In [76]:
import numpy as np
import matplotlib.pyplot as plt
from scipy.stats import cauchy
from scipy.ndimage import gaussian_filter1d

In [2]:
%matplotlib notebook

In [86]:
def make_data():
    N = 10000
    x = np.linspace(0, 4, N)
    x[2000:] += 1
    x[5500:] -= 2
    x[8000:] += 0.5
    x = gaussian_filter1d(x, 100)
    return x + cauchy.rvs(0, 0.3, N)

In [99]:
x = make_data()

# Running median of a time series

Let $z$ be a time series of real numbers formed by a slowly changing signal $x$ corrupted by additive, independent, and identically distributed noise $\epsilon$, $z(n) = x(n) + \epsilon(n)$. The noise has many outliers, and its mean is undefined, but its median is known to be zero. You also know that $x(n)$ changes slowly; $|x(n) - x(n-1)|$ is usually less than 0.01.
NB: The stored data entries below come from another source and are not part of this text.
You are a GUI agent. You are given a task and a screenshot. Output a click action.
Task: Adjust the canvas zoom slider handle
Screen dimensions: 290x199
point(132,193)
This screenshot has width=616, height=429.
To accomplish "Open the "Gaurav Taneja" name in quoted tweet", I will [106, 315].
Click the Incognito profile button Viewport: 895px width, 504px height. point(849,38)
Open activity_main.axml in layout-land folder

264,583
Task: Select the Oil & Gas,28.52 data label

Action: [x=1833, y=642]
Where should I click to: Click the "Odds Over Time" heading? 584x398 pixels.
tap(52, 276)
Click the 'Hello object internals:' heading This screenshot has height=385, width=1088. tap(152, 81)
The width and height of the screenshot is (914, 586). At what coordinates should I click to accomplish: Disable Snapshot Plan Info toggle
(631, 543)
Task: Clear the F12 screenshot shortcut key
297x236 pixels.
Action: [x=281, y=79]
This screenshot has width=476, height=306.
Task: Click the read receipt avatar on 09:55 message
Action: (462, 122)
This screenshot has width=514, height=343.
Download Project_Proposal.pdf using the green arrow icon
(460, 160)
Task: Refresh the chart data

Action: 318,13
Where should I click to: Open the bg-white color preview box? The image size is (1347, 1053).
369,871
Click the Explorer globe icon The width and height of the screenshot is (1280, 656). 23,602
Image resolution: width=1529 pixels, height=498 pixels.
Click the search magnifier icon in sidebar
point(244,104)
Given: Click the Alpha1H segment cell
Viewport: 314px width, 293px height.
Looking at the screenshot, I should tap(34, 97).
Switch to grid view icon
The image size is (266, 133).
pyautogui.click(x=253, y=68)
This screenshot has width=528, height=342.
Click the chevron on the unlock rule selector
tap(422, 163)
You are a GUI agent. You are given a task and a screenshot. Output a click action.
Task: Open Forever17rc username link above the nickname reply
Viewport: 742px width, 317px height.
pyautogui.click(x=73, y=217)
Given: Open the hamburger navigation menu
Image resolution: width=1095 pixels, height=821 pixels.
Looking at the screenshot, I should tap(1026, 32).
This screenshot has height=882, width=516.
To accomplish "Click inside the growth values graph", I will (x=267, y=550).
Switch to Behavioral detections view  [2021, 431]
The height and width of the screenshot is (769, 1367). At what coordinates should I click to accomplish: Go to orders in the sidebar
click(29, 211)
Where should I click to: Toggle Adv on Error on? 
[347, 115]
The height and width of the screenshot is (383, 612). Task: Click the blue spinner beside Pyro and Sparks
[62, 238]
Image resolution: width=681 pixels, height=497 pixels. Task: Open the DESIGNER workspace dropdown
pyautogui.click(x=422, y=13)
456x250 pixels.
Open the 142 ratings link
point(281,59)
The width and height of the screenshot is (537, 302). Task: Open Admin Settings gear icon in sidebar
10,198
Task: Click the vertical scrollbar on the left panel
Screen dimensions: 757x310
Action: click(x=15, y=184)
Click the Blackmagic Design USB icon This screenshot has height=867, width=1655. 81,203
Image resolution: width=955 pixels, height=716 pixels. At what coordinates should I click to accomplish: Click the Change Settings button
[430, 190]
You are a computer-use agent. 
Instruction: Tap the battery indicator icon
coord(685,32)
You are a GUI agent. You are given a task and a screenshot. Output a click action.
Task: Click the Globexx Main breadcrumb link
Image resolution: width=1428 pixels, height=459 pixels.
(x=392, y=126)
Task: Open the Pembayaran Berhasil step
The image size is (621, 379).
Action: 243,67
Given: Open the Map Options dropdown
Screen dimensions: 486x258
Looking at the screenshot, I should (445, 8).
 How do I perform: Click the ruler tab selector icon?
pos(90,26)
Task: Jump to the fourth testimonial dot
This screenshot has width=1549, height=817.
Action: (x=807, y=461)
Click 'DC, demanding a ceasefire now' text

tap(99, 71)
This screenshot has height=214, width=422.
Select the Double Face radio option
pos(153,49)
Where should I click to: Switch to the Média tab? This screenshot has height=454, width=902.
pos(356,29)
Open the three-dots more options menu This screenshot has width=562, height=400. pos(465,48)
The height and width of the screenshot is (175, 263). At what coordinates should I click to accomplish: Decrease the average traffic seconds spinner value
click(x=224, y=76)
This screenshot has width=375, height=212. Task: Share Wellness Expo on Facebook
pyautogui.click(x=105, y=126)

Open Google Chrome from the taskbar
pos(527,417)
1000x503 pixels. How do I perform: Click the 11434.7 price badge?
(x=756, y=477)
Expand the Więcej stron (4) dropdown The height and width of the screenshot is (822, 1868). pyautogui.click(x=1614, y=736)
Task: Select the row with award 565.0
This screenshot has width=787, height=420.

You task is to recover the signal $z$ given $x$ by computing a running estimate $m(n)$ of the **median** of $x(n)$, $m(n) \approx \mathrm{Median}(x(n))$. The estimate must be computed online -- that is, $m(n)$ can only depend on $x$ up to and including index $n$. You estimator may only use a constant (and small) amount of memory; no matter how long $x$ is, the estimator has to use the same amount of memory.

In [88]:
fig = plt.figure()
ax = fig.add_subplot(111)
ax.plot(x, ".")

<IPython.core.display.Javascript object>

[<matplotlib.lines.Line2D at 0x15c973b80>]

**Answer**

In [89]:
d = 1e-2
m = np.zeros(N := len(x))
for i in range(1, N):
    if m[i-1] < x[i]:
        m[i] = m[i-1] + d
    else:
        m[i] = m[i-1] - d

In [90]:
fig = plt.figure()
ax = fig.add_subplot(111)
ax.plot(x, ".")
ax.plot(m)

<IPython.core.display.Javascript object>

[<matplotlib.lines.Line2D at 0x15cf6e400>]

Why does your method work? How does it trade off between precision and fast response?

**Answer:** It works because if $m(n-1)$ equals the median of $x(n)$, then it is equally likely to decrease as to increase. In general, if $q(n)$ is the quantile of $m(n-1)$ in the distribution of $x(n)$, the expected value of $m(n) - m(n-1)$ over $x(n)$ is proportional to $0.5 - q(n)$.

How might you adapt your method to approximate arbitrary percentiles of $x$?

**Answer**

In [100]:
u = 1e-2
d = 1e-1
m = np.zeros(N := len(x))
for i in range(1, N):
    if m[i-1] < x[i]:
        m[i] = m[i-1] + u
    else:
        m[i] = m[i-1] - d

In [101]:
fig = plt.figure()
ax = fig.add_subplot(111)
ax.plot(x, ".")
ax.plot(m)

<IPython.core.display.Javascript object>

[<matplotlib.lines.Line2D at 0x15cfe64c0>]